-- Selected excerpt --
########################################
Source Code of converting pdf to word file

public static byte[] ConvertPdfToDoc(byte[] input)
{
    SautinSoft.PdfFocus f = new SautinSoft.PdfFocus();
    string rtf = "";
    f.Serial = System.Configuration.ConfigurationManager.AppSettings["PDFFocus.License"];

    f.OpenPdf(input);
    rtf = f.ToWord();
    byte[] wordBytes = System.Text.Encoding.UTF8.GetBytes(rtf);
    MemoryStream docXStream = new MemoryStream(wordBytes);
    Document docX = new Document(docXStream);
    MemoryStream docXOutStream = new MemoryStream();
    OoxmlSaveOptions docSaveOpt = new OoxmlSaveOptions(SaveFormat.Docx);

    docSaveOpt.PrettyFormat = true;
    docX.JoinRunsWithSameFormatting();
    Document nDocX = ProcessLetterSpacing(docX);

    if (nDocX == null)
    {
        docX.Save(docXOutStream, docSaveOpt);
    }
    else
    {
        nDocX.Save(docXOutStream, docSaveOpt);
    }
    byte[] b = docXOutStream.GetBuffer();
    byte[] b2 = new byte[docXOutStream.Length];
    Buffer.BlockCopy(b, 0, b2, 0, (int)docXOutStream.Length);
    return b2;
}

Source Code of converting word bytes to html string

public string ConvertToHtml()
{
    string html = string.Empty;

    MemoryStream output = new MemoryStream();

    HtmlSaveOptions saveOpt = new HtmlSaveOptions(SaveFormat.Html);
    saveOpt.PrettyFormat = false;
    saveOpt.ImageSavingCallback = new HandleImageSaving(this);
    saveOpt.ExportImagesAsBase64 = true;

    this.ValidateHeaders();
    byte[] b;
    byte[] b2;
    try
    {
        this._document.Save(output, saveOpt);
        b = output.GetBuffer();

        b2 = new byte[output.Length];
        Buffer.BlockCopy(b, 0, b2, 0, (int)output.Length);
        html = Encoding.UTF8.GetString(b2);
    }
    catch (System.ArithmeticException exArithmetic)
    {
        this._document.Save(output, SaveFormat.Text);
        b = output.GetBuffer();

        b2 = new byte[output.Length];
        Buffer.BlockCopy(b, 0, b2, 0, (int)output.Length);

        html = Encoding.UTF8.GetString(b2);
        html.Replace("\r\n", "<br/>").Replace("\t", "").Replace("\"", "'");
    }

    return html;
}

Let me know what I should do to resolve this issue?
########################################
-- Dataset content --
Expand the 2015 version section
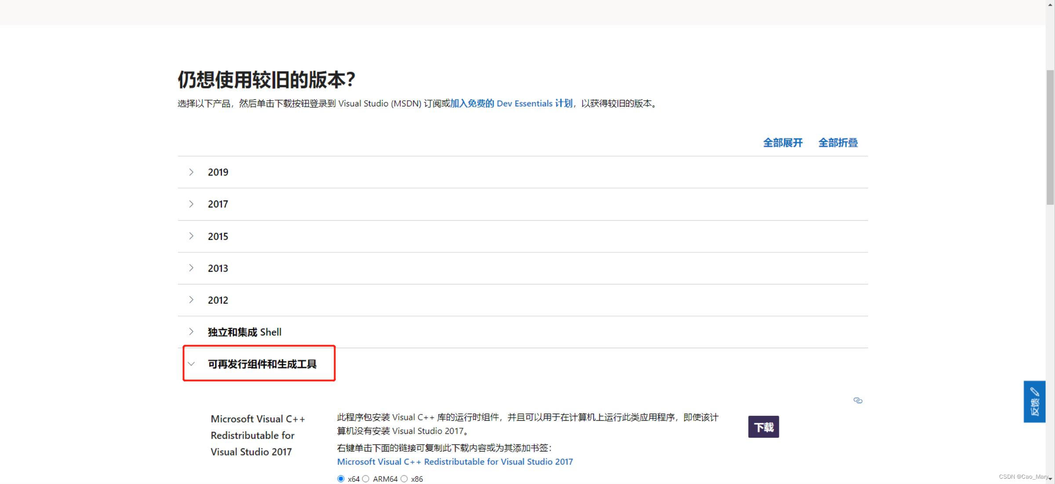This screenshot has height=484, width=1055. [218, 237]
########################################
-- What is required --
From the code excerpt on converting PDF to Word and HTML, reproduce the passage between "this.ValidateHeaders();" and "catch (System.ArithmeticException exArithmetic)", inclusive.

-- Answer below --
this.ValidateHeaders();
    byte[] b;
    byte[] b2;
    try
    {
        this._document.Save(output, saveOpt);
        b = output.GetBuffer();

        b2 = new byte[output.Length];
        Buffer.BlockCopy(b, 0, b2, 0, (int)output.Length);
        html = Encoding.UTF8.GetString(b2);
    }
    catch (System.ArithmeticException exArithmetic)